Yes, this is possible. I did something similar, until I realized that subdomains really ain't that great (for me) and a first-level route is better. Anyways, in your apache configuration you'd do something like this for every "main" subdomain:
<VirtualHost *:80>
ServerName staging.sitename.com
DocumentRoot /var/www/staging/public
ServerAlias *.staging.sitename.com
SetEnv MY_LARAVEL_ENV "staging"
<Directory /var/www/staging/public>
<IfModule mod_rewrite.c>
Options -MultiViews
RewriteEngine On
RewriteCond %{REQUEST_FILENAME} !-f
RewriteRule ^ index.php [L]
</IfModule>
</Directory>
</VirtualHost>
Then at the top of your route file, you can grab the environment you set with apache above. Something like this for different main domains:
if (App::environment() == 'staging')
{
$domain = 'staging.sitename.com';
}
elseif (App::environment() == 'live')
{
$domain = 'sitename.com';
}
Route::group(array('domain' => '{company}.'.$domain), function()
{
/* put your routes here */
Route::get('/', 'YourController@getCompany');
});
Thanks. I also have a local environment set up, with the form sitename.localhost.com. Unfortunately, I have to do php artisan serve to run the app properly and then I access it with localhost:8000. When I try to route like test.localhost:8000, it fails. Any ideas for getting around this? How did you handle local development? Thanks!

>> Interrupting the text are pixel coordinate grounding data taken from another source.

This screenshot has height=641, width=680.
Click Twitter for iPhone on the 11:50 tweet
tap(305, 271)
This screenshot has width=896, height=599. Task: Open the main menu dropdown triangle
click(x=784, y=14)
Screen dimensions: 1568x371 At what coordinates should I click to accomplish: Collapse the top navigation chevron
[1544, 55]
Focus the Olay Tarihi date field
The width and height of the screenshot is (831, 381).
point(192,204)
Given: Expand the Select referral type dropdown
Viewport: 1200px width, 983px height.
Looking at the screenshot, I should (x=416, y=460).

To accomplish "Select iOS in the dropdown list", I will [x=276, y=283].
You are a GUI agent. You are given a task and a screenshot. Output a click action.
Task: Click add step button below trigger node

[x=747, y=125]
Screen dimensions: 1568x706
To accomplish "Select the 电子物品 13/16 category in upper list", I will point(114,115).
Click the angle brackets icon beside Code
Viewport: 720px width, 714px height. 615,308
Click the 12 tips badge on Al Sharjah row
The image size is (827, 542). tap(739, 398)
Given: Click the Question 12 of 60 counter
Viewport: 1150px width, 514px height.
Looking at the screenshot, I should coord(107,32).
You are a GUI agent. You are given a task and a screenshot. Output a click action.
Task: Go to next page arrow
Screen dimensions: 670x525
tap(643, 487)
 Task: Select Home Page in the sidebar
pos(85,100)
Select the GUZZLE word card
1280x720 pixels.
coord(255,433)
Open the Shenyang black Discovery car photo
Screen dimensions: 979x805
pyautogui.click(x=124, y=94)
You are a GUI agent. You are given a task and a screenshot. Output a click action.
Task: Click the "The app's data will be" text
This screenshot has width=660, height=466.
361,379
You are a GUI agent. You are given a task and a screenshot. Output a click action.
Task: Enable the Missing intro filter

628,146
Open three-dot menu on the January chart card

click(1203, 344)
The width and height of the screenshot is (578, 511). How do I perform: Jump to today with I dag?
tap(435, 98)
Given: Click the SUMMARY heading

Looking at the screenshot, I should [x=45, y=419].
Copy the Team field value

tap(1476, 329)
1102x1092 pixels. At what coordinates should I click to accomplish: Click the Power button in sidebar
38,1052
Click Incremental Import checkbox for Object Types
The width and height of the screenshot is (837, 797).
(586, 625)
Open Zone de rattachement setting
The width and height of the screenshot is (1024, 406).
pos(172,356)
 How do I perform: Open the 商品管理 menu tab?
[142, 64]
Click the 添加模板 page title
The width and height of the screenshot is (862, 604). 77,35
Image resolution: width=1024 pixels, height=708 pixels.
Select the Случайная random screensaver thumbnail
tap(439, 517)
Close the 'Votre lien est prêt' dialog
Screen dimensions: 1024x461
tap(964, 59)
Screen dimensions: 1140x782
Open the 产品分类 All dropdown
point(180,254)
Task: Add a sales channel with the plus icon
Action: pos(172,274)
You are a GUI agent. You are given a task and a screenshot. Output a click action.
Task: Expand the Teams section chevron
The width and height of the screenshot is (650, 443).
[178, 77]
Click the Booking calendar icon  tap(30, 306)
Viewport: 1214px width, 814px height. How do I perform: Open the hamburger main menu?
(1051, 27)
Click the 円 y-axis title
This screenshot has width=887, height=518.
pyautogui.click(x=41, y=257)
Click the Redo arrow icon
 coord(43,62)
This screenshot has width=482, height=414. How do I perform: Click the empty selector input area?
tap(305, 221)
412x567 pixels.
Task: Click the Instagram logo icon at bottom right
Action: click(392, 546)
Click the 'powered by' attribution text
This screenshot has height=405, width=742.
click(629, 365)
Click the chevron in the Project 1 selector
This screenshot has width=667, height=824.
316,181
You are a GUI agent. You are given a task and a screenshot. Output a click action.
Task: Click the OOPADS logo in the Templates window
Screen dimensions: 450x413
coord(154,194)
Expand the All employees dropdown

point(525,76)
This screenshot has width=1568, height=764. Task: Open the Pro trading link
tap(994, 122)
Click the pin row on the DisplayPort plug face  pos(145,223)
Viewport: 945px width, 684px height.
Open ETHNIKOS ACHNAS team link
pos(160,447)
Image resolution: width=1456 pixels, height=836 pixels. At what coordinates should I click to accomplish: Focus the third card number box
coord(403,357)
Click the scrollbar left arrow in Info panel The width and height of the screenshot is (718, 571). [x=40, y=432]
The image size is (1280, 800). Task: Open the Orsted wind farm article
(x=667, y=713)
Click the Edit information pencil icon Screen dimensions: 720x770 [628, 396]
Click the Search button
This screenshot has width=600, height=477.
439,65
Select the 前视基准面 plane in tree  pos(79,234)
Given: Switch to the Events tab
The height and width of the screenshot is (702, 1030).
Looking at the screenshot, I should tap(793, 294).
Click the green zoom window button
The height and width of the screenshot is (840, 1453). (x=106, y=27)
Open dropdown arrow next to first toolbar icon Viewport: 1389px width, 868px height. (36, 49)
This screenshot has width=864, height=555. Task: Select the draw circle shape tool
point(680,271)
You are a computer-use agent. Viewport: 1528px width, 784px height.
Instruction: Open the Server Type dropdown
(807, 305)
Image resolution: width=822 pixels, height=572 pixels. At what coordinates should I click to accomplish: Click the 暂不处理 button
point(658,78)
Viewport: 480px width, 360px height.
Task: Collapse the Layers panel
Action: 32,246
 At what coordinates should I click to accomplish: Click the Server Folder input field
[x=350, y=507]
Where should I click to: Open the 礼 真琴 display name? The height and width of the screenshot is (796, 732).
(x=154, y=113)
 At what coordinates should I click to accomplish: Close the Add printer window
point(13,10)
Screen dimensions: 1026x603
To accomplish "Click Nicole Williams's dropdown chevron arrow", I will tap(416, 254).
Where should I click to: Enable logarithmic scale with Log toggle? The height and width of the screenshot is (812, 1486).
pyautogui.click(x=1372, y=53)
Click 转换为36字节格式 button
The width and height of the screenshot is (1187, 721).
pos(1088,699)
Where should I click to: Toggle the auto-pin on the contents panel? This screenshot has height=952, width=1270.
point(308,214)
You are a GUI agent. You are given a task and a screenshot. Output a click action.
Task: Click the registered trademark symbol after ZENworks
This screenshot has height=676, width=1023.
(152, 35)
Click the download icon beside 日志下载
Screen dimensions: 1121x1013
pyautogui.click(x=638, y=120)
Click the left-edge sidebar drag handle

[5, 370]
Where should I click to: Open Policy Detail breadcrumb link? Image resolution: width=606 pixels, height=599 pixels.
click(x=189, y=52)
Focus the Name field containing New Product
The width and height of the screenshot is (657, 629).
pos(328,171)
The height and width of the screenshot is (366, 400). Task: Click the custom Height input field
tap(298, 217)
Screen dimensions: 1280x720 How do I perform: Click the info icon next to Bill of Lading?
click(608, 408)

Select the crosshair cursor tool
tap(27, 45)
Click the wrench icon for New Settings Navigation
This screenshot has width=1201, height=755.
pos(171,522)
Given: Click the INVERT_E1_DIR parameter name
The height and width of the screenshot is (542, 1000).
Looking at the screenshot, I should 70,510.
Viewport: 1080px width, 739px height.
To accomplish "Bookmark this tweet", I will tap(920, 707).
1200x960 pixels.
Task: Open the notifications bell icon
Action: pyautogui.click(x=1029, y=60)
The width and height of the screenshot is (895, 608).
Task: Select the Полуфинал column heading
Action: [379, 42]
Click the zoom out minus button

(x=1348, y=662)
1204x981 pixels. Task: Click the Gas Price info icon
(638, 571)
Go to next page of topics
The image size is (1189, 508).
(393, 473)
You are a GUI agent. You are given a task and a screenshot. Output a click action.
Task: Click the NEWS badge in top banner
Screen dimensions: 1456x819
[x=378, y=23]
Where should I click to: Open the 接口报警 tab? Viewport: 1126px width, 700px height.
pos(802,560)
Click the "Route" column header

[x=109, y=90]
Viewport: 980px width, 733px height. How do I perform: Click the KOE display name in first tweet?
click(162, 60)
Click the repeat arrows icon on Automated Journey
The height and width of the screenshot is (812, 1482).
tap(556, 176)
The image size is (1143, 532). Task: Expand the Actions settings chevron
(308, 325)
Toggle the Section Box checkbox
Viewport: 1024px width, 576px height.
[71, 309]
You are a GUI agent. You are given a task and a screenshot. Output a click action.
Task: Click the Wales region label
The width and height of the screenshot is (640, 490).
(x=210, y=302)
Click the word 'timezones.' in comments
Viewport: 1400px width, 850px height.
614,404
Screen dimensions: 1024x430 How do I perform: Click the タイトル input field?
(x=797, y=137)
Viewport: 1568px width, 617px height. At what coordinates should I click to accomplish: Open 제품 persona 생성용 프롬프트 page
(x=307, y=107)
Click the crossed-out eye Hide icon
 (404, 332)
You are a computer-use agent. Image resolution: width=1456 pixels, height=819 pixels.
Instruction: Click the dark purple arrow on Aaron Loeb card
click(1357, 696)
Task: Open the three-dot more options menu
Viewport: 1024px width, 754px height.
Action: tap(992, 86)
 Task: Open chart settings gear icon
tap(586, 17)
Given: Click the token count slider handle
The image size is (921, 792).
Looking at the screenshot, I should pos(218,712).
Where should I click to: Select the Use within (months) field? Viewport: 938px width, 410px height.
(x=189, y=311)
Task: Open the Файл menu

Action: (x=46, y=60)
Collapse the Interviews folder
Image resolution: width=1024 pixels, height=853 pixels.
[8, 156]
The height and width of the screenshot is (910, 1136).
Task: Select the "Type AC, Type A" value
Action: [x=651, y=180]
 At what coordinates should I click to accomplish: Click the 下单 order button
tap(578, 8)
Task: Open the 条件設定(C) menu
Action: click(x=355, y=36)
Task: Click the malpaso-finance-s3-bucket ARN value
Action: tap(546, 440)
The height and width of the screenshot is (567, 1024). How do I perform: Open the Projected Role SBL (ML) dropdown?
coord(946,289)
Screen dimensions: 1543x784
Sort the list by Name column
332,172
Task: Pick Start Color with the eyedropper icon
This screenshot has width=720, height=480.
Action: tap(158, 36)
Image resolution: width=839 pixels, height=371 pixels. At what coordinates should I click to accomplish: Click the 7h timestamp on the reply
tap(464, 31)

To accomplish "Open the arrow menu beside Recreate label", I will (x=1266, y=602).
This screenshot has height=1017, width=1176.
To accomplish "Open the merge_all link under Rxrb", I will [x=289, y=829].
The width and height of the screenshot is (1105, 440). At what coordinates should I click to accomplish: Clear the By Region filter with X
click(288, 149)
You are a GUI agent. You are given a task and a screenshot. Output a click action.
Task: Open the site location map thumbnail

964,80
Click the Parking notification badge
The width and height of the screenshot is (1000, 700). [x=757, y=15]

For local development, you need a set of hostnames that point to the local host. You can set them up for just yourself, with edits to /etc/hosts
on a unix/mac system, or to C:\Windows\System32\Drivers\etc\hosts
on Windows. You can just make a list:
127.0.0.1 localhost thing.localhost thing2.localhost
, or even use any arbitrary names (even ones you don't control, this is just changing your computer's view)
You can also do this in DNS — on any domain name you can add records like so:
thing1.local IN A 127.0.0.1
thing2.local IN A 127.0.0.1
thing3.local IN A 127.0.0.1
And then access thing1.local.example.org
if you did this for the example.org
domain.
It's best to use something that's at least three parts (separated by .
) because the rules around cookies and subdomains are weird and counterintuitive and trying to do multiple domains under localhost without a third part makes some of those weird rules bite you.